:: Source passage

Australia is contracting a private medical firm to operate and staff an Ebola hospital in Sierra Leone, Australia’s Prime Minister Tony Abbott announced.
Various news outlets reported that on Nov. 5 Abbott said Australia would contribute $17 million to fund a 100-bed treatment center being built by Britain.
The prime minister ruled out dispatching government health workers. Locals are expected to make up most of the workforce.
“We are not sending people over,” he said, BBC reported. “We are ensuring there is a 100-bed treatment center staffed and run in Sierra Leone. Aspen, an Australian health provider, is doing it.”
“We anticipate about 240 staff required to do the job,” added Abbott, according to Reuters. “Most of them will be locally engaged. Some will be international and it’s quite possible, even likely, that some will be Australian.”
Aspen Medical, a private Australian company, has been operating a clinic in Liberia for several months, noted The Sydney Morning Herald in Australia.
Australia’s move follows pressure from the United States and others to do more to confront the deadly virus in West Africa.
“Until now the government has resisted these calls, citing the absence of arrangements to provide treatment to any Australian personnel who may contract the virus,” noted The Sydney Morning Herald.
Abbott said he had “received assurances from Britain that any Australians who contracted the virus in West Africa would be treated as if they were British citizens,” added the Australian news outlet.
Tony Abbott reportedly expects Aspen to have workers on the ground in West Africa “within days” and for the Ebola hospital to be up and running by the end of November.

::::

» **Task description**
Reproduce the passage from the article on Australia's Ebola hospital in Sierra Leone word for word, from "Tony Abbott reportedly" up to and including "end of November.".

:: Dataset content

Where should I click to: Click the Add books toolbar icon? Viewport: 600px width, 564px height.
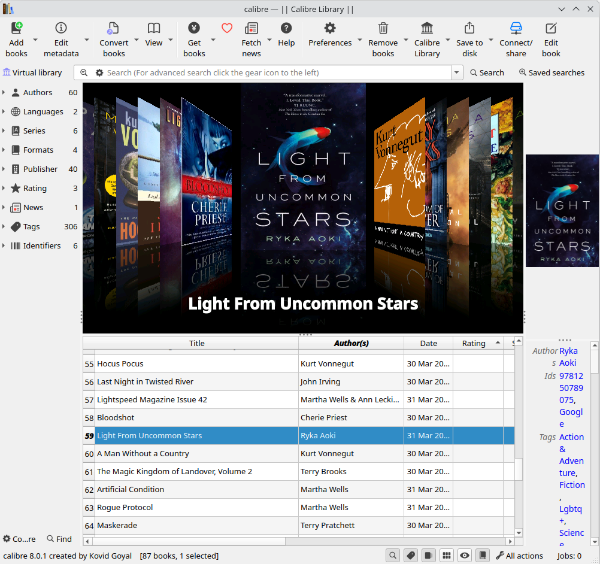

::::

» **Solution**
Tony Abbott reportedly expects Aspen to have workers on the ground in West Africa “within days” and for the Ebola hospital to be up and running by the end of November.